Napoleon’s marshal Auguste Frederic Louis Viesse de Marmont, a veteran corps commander of the Grande Armée, expressed the same feeling when he noted after Waterloo that The lance is the weapon for cavalry of the line, and principally for those destined to fight against infantry. He added that cavalry armed only with sabers will be stopped by enemy bayonets before they can strike a blow themselves, and thus will be repulsed, whereas the same line of cavalry, furnished with a row of pikes [lances] which stand out four feet in front of the horses will rout the foot soldiers.

Of course, lancers unfortunate enough to be subjected to sustained musket fire from the target infantry, especially infantry formed into squares, faced almost certain defeat unless they had cannon or infantry support. If the soldiers in a square could not fire, however, they were also easy prey to the lancer. Such was the case at the Battle of Dresden, when a heavy rain the night before the battle of August 17, 1813, made it impossible for the infantry to discharge their flintlocks. The mud was so deep that the cavalry could attack only at a quick walk. With about fifty lancers leading his brigades in a third assault on two huge Austrian infantry squares, French General M.V.N. de Fay Latour-Maubourg’s troopers came within a few feet of the enemy, who could not fire their weapons. The lancers methodically proceeded to spear their way into the squares, breaking them completely.

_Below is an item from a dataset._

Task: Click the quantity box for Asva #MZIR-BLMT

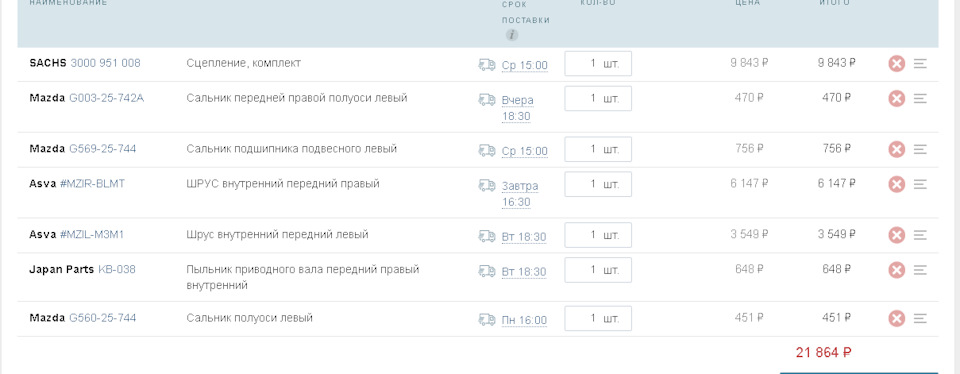Action: click(598, 184)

The same situation presented itself at the Battle of the Katzbach River, August 22-26, 1813, fought in a heavy downpour. The 23rd Chasseurs a Cheval, armed with sabers, repeatedly attempted to break a Prussian infantry battalion’s square and failed, even though the Prussians could not fire a single round at the French. The impasse was resolved when the French 6th Lancer Regiment crushed in the front of the Prussians at the first charge because of the advantage of their longer weapon.

Lancer enthusiasts particularly appreciate the destruction of Sir John Colborne’s British infantry brigade of Stewart’s 2nd Division at the Battle of Albuera on May 16, 1811. Three of the four battalions were sent forward in line formation during a violent storm. Blinded by rain and deafened by the thunder and clatter of hail, the English were surprised when the 1st Vistula Lancers and the 2nd Hussars struck their flank just as they were being raked in front by musket and cannon fire. Within minutes, Colborne’s command lost fifty-eight officers out of eighty and twelve hundred of its sixteen hundred enlisted men. Their attackers, numbering only eight hundred, suffered two hundred casualties.

Nevertheless, those dismissive of the lance argued that only when the infantry could not respond with musket fire due to poor weather, or on those rare occasions when infantry found themselves surprised and unable to form a square, was the lance effective against steady troops. They even suggested that the lancers attacking Colborne’s flank caused less loss than did the enemy fire to their front.

Regardless of the examples of lancer usefulness and uselessness during the Napoleonic wars, European militaries continued to employ lancers after 1815. Great Britain raised its first lancer regiments in 1816, using them against the indigenous peoples of the empire. When World War I broke out in 1914, all the major combatants fielded lancer formations. Of course, they quickly discarded them when barbed wire and machine gun fire prevailed on the battlefields.

Just as in the seventeenth century, the evolving technology of war doomed the lance, along with the horse-borne trooper who carried it into battle.